I released version 0.2 of the spamquestion plugin last night. It now conforms to the requirements for a PyBlosxom plugin. The code is much cleaner too. Available from the usual place.
posted: Tue, 20 Nov 2007 15:53 | permalink | comments
Blog spam update
Well, two comment spams have made it past the spamquestion plugin. This makes me wonder if either the submissions were done manually or whether the software the spammers use is at least human assisted. I guess it's also possible that the spam software is so good that it can automatically work out my simpler arithmetic questions.
The web server logs give some clues. There's literally hundreds of obviously automated POST attempts to various pages on my blog. The requested related to the two comments that made it through however seem far more human however. Here's one example:
220.127.116.11 freshfoo.com - [03/Nov/2007:01:41:57 +0000] "GET /blog/Holland_photos_online.1024px HTTP/1.1" 200 11367 "-" "Mozilla/4.0 (compatible; MSIE 6.0; Windows NT 5.1; SV1)" 18.104.22.168 freshfoo.com - [03/Nov/2007:01:42:06 +0000] "POST /blog/Holland_photos_online#comment_anchor HTTP/1.1" 200 14928 "http://freshfoo.com/blog/Holland_photos_online.1024px" "Mozilla/4.0 (compatible; MSIE 6.0; Windows NT 5.1; SV1)"
These are the only two HTTP requests made for the first spam that made it through; no dumb, repeated automatic requests like some of the other attempts in the logs. Notice how the parent page was visited first and then 9 seconds later the POST was made. That's pretty quick for someone to fill out the form manually but it's possible, especially if the spam body was ready in the clipboard. If their system is partially automated then the short delay is even more plausible.
To test whether some spambots are actually capable of doing simple arithmetic by themselves, I've removed all the addition and subtraction questions from my spamquestion configuration and have added more questions that are harder to answer programmatically. If the spam continues, then I'm going to conclude that there's definitely some human assistance going on. If it stops, then it's more likely that the spambot software was actually able to solve some of my arithmetic questions itself.

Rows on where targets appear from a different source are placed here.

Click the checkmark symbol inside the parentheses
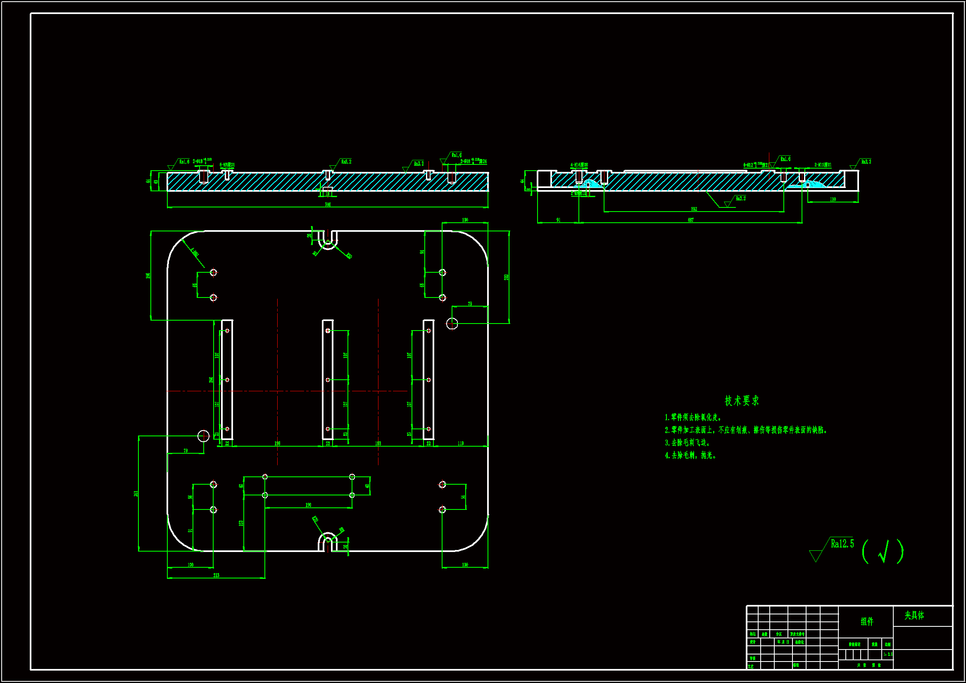 click(884, 551)
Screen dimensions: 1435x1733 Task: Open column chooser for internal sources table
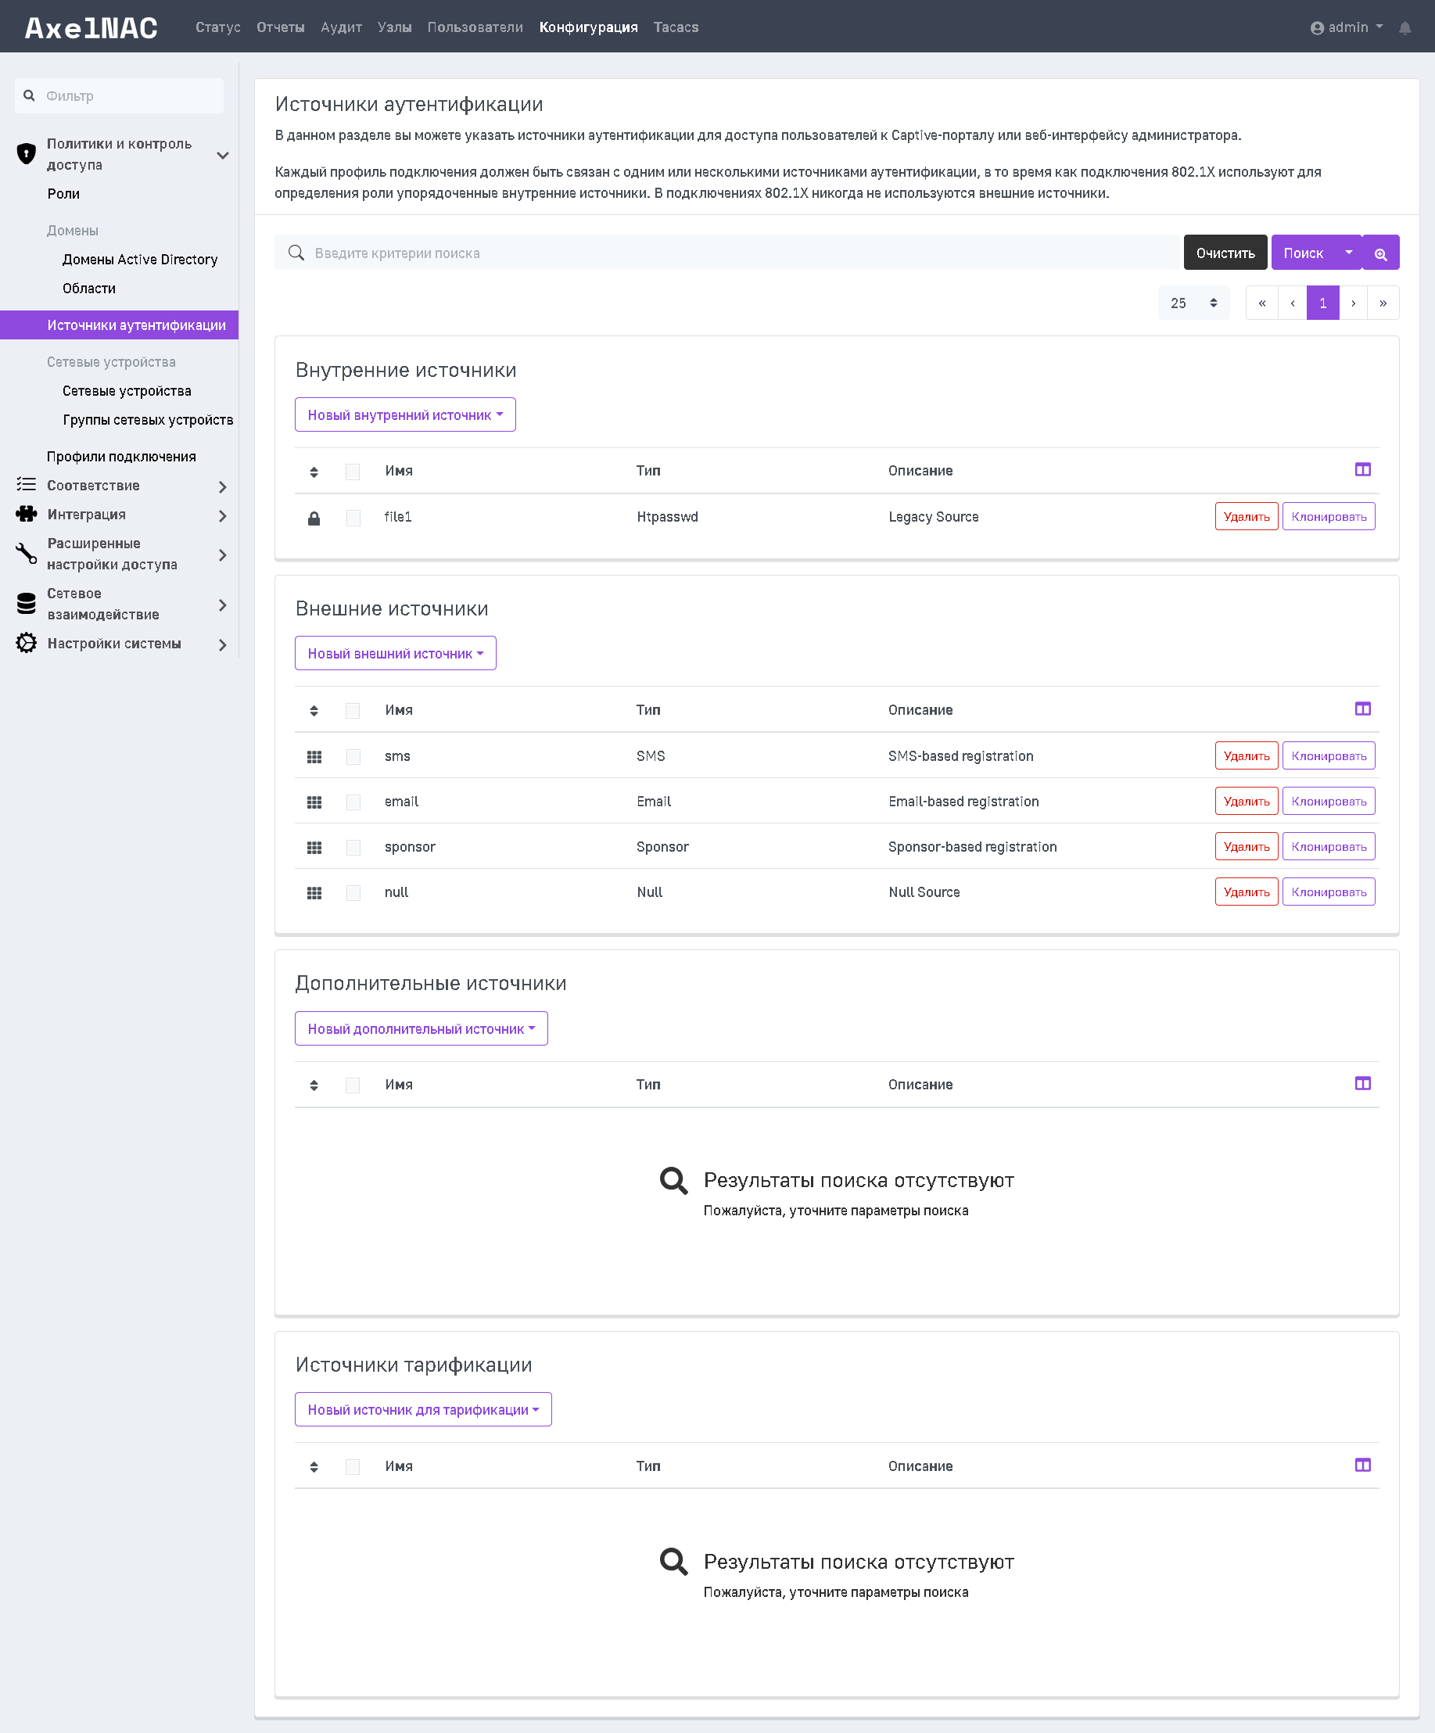pos(1362,470)
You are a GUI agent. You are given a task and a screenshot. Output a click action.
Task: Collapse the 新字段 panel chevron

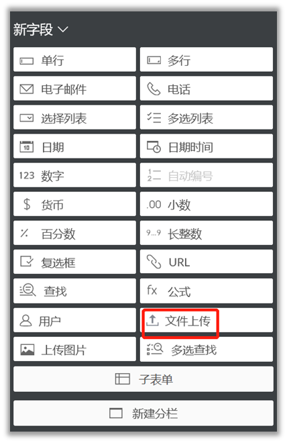pyautogui.click(x=62, y=29)
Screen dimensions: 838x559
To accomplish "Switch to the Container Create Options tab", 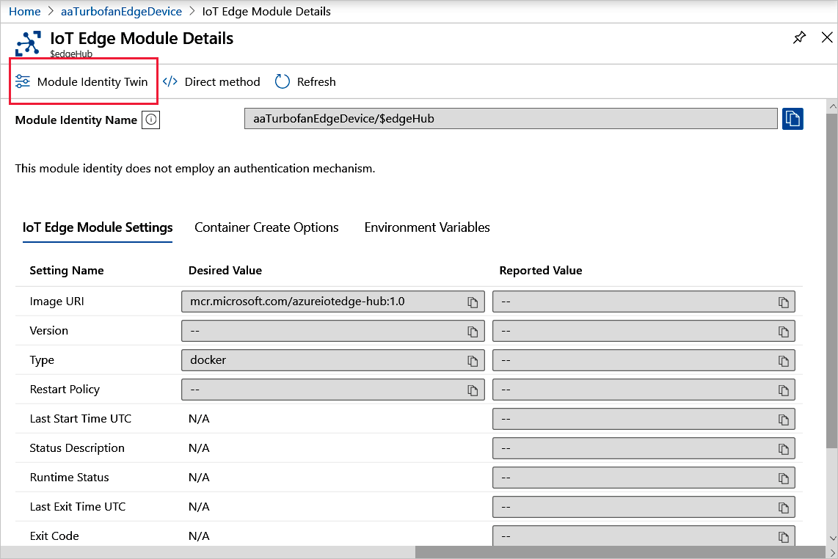I will tap(266, 227).
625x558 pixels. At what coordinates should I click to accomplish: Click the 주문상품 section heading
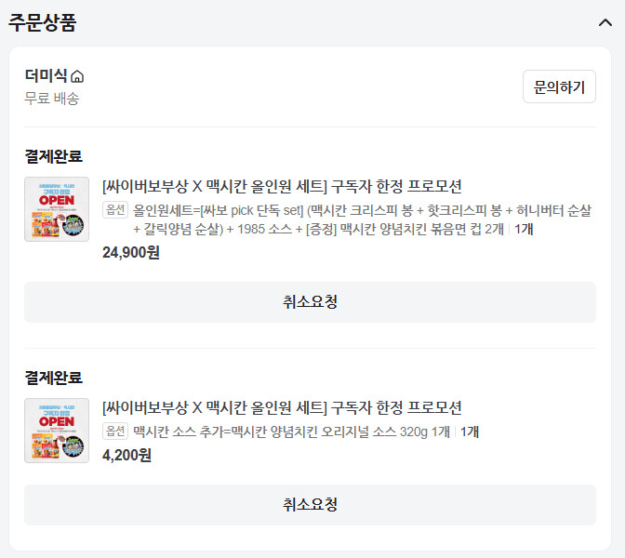point(43,23)
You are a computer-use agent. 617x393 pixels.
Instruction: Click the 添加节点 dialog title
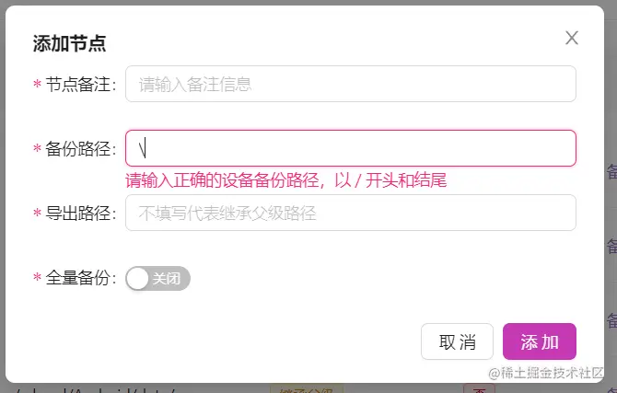point(69,43)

I also need to look at is short-term blocking of spamming IPs. When examining my logs I found there had been almost 500 comment spam attempts for just today! I'd rather not be dealing with that bandwidth on my server. Dropping all packets from a spammer's IP for a few hours would slow them right down.
Fun fun fun...
posted: Mon, 05 Nov 2007 22:49 | permalink | comments
Comments renabled, announcing spamquestion
Due to my recent comment spam issues I've created a new PyBlosxom plugin called spamquestion. It is similar to the existing Magic Word plugin but instead of using just the one question for any comment entry on the blog, it randomly selects a question from a larger set of configured questions. This makes it much harder for spammers to get past the comment form using automated software. Unlike CAPTCHA systems this scheme doesn't disadvantage visually impaired people or those on text based browsers.
The spamquestion plugin can be downloaded from my Code page.
Comments are now re-enabled on my site, with spamquestion enabled. It'll be interesting to see how the scheme holds up. I also plan to install the Akismet plugin as a second line of defense.
posted: Wed, 31 Oct 2007 23:17 | permalink | comments
Spam: good news and bad news
The bad news...
My blog was hit by a comment spammer last week. Hundreds of entries were made, interestingly focussing only a few articles (perhaps with a higher Google ranking?). Running without a CAPTCHA system or similar was good while it lasted. Comments are now disabled until I get around to installing a CAPTCHA style plugin.
Lazy web: what anti comment-spam technologies do you find work well for you? Is CAPTCHA the best option we have?
The good news...
I started using SpamAssassin for my personal email over a month ago. Having seen the complete ineffectiveness of some anti-spam systems I was fairly pessimistic about how effective it would be. Boy was I wrong. Without any tweaks to the default filtering config (except for ensuring that the latest rules are being used) it stops virtually spam hitting my mailbox with zero false-positives so far. I get 20-40 spams a day and 1 or 2 a month get through to my inbox.
My mail volume is comparatively low so I just set Procmail to invoke SpamAssassin for each inbound message. For higher volume situations something like SA's spamd should probably be used. Using Procmail has the nice benefit of being able to direct spam to a separate folder for later persual and deletion.
A cron job is set to run
sa-update ever night to ensure
the latest default checks are being used. This is important; spammers develop
new tricks to bypass anti-spam systems all the time.
Currently I have all suspected spam going to a spam folder. However SA has been so successful that I'm thinking of getting Procmail to automatically delete higher scoring spam and send only the lower scoring spams to the spam folder. Depending on attitudes towards false-positives some might just delete all emails that SA thinks is spam. Personally, I'd rather be a bit cautious. Losing real email scares me.
It's so nice when something works beyond expectation.